Texte de la page:
□ □ □ □ □ □ □

François Paris (né en 1961), Maria Republica. Photo : (c) Jef Rabillon pour Angers Nantes Opéra

Maître de l’électronique en temps réel, Paris l’utilise comme un instrument à part entière, avec habileté et onirisme, le son se faisant fluide et soutenu à la façon d’un flux continu qui s’ajoute aux 15 instruments de l’orchestre aux timbres foisonnants travaillés avec un sens de la couleur et de la suggestion particulièrement habile. L’écriture vocale, originale, puise dans la tradition du théâtre lyrique, avec duos, trios, ensembles.

□ □ □ □ □ □ □

Données affichées:
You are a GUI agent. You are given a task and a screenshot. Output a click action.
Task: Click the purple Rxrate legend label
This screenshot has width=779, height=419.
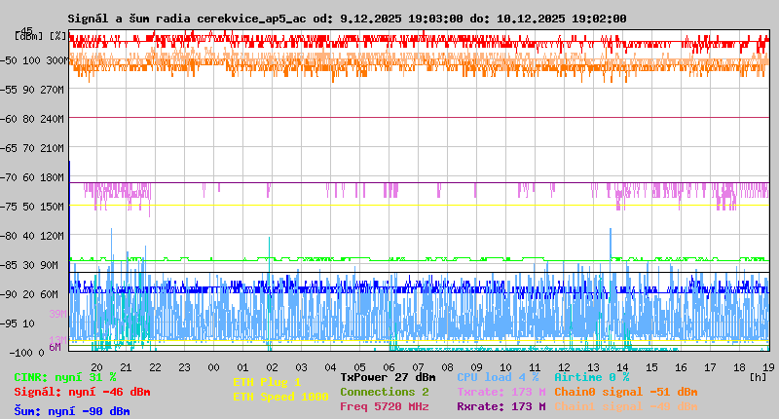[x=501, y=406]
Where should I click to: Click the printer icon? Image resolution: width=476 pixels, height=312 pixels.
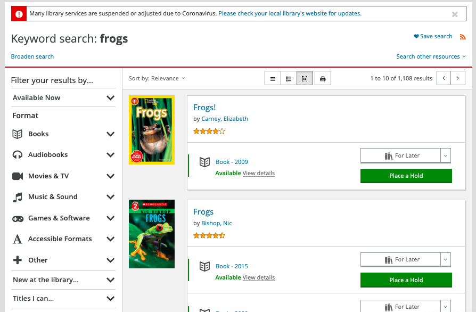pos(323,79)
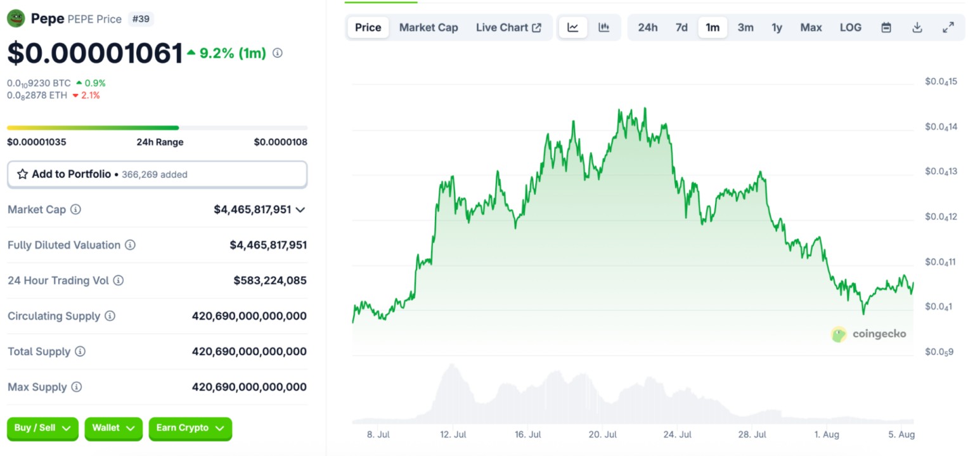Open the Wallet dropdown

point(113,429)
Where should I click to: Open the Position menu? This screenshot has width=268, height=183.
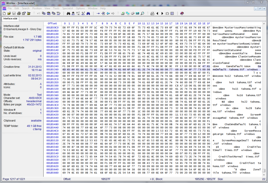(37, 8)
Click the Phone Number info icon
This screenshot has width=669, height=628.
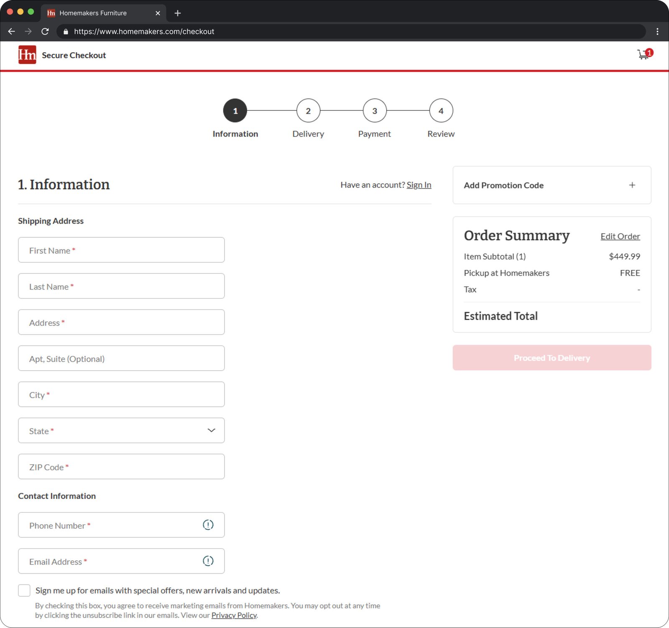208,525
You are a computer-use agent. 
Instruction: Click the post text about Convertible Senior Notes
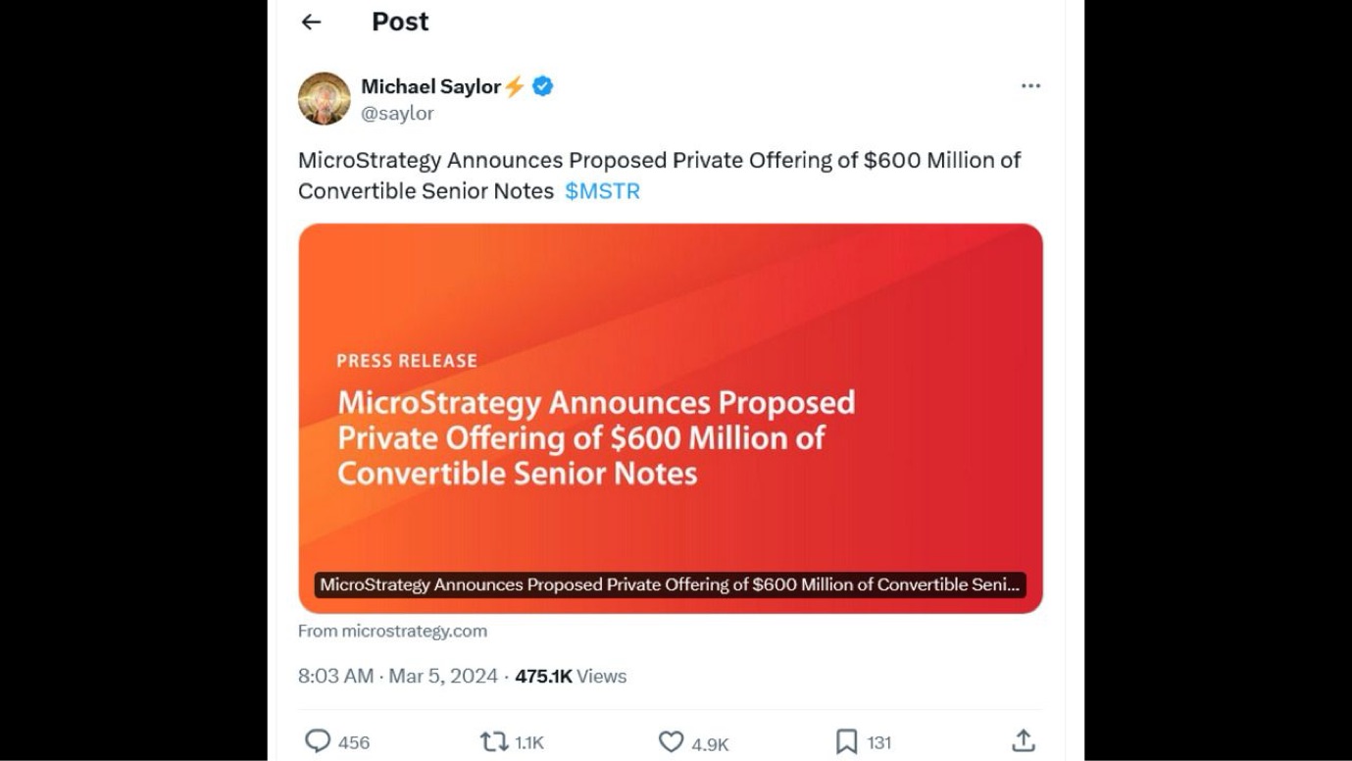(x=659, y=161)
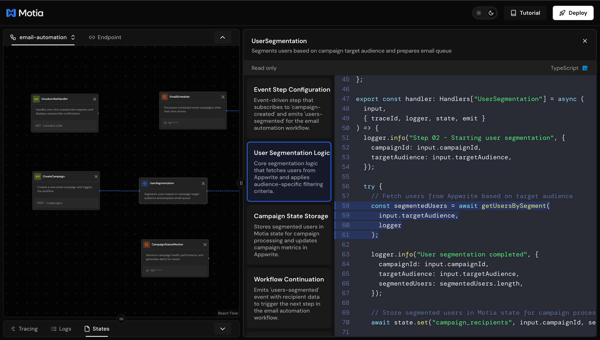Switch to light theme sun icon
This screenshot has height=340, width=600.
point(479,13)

□ □ □ □ □ □ □

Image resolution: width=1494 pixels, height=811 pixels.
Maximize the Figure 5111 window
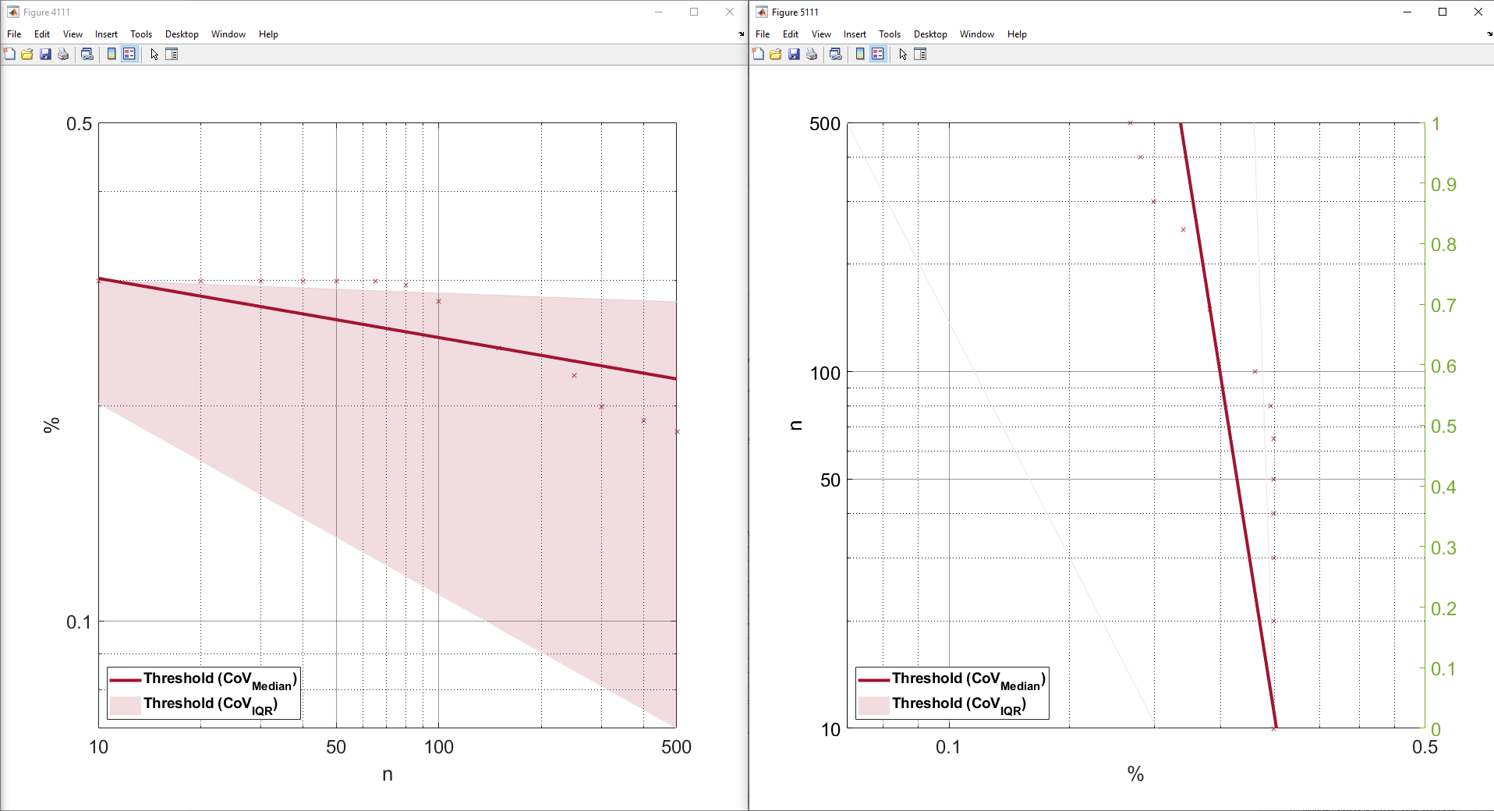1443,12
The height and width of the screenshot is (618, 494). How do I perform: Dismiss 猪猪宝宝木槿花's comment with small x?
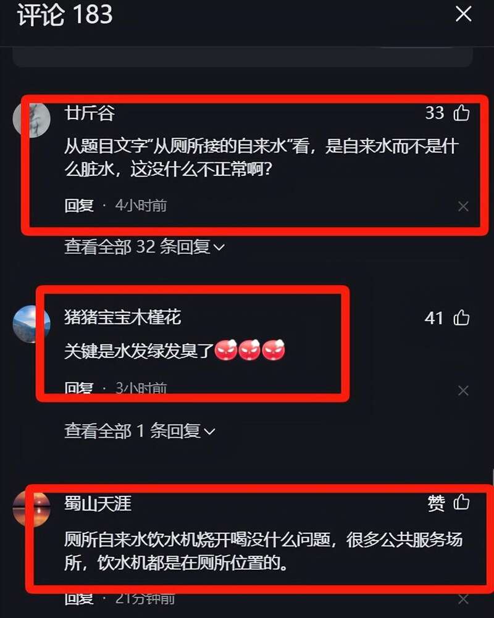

□ □ □ □ □ □ □

Actions à réaliser:
1. D'après le texte sur Maria Republica, combien d'instruments compte l'orchestre ?
2. Recopiez à l'identique le passage du texte sur Maria Republica, en commençant par "Maître de l’électronique" et en continuant jusqu'à "duos, trios, ensembles.".
3. Reprenez le texte sur Maria Republica à l'endroit où il s'arrête et rédigez-en la suite.

Réponses par tâche:
1. L'orchestre compte 15 instruments.

2.
Maître de l’électronique en temps réel, Paris l’utilise comme un instrument à part entière, avec habileté et onirisme, le son se faisant fluide et soutenu à la façon d’un flux continu qui s’ajoute aux 15 instruments de l’orchestre aux timbres foisonnants travaillés avec un sens de la couleur et de la suggestion particulièrement habile. L’écriture vocale, originale, puise dans la tradition du théâtre lyrique, avec duos, trios, ensembles.

3.
François Paris (né en 1961), Maria Republica. Photo : (c) Jef Rabillon pour Angers Nantes Opéra

La production est remarquable. La mise en scène de Gilles Rico respire aisément au sein de la belle scénographie mobile de Bruno de Lavenère. Supérieurement préparée par Rachid Safir, la distribution est exemplaire. La soprano américaine Sophia Burgos, qui a appris son texte phonétiquement, est une Maria Republica impressionnante. L’articulation est parfaite, la voix souple et rutilante. La contralto Noa Frenkel est une Révérende Mère hallucinante. Confiés à l'ensemble Solistes XXI de Rachid Safir, les autres rôles sont parfaitement tenus par Marie Albert (Rosa Novice), Benoît-Joseph Meier (Christ sauvage et Don Modesto), Els Janssens Vanmunster (Dona Eloisa et Soeur Psychologue), Céline Boucard (Soeur Capitaine et Soeur Commissaire) et Raphaële Kennedy (Soeur Gardienne). Dans la fosse, Daniel Kawka et les quinze musiciens de son Ensemble Orchestral Contemporain exaltent cette partition de premier ordre.